▸ ABOUT THIS TASK
Filter the entries and keep only the lines where the string "Open" appears.
[GIVEN RECORDS Boundary: Start]
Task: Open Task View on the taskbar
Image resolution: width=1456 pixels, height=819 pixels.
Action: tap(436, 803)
[GIVEN RECORDS Boundary: End]
[GIVEN RECORDS Boundary: Start]
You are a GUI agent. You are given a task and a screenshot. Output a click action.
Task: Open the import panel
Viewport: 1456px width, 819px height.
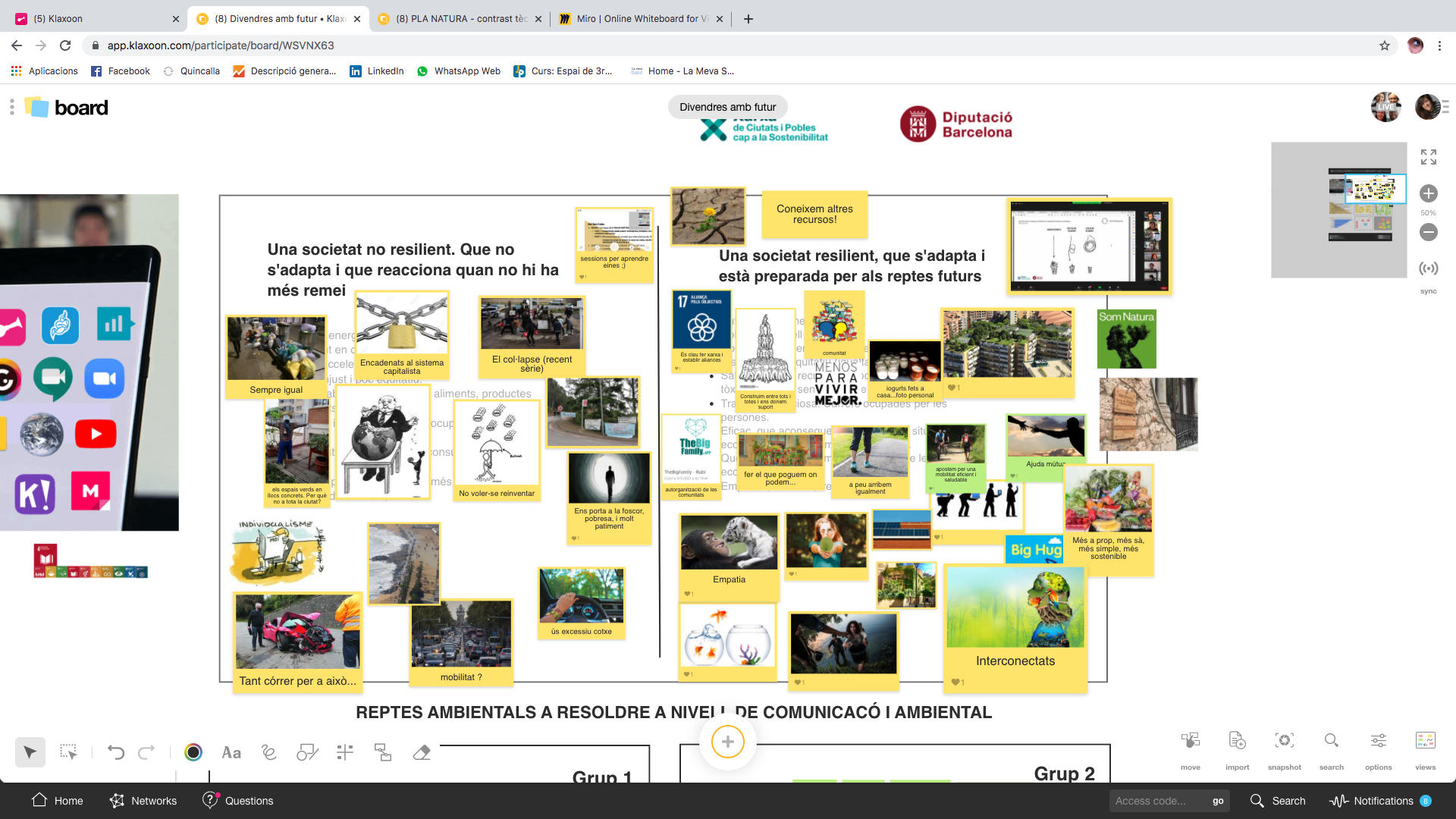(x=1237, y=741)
[GIVEN RECORDS Boundary: End]
▸ ANSWER TO THIS PROBLEM
Task: Open Task View on the taskbar
Task: Open the import panel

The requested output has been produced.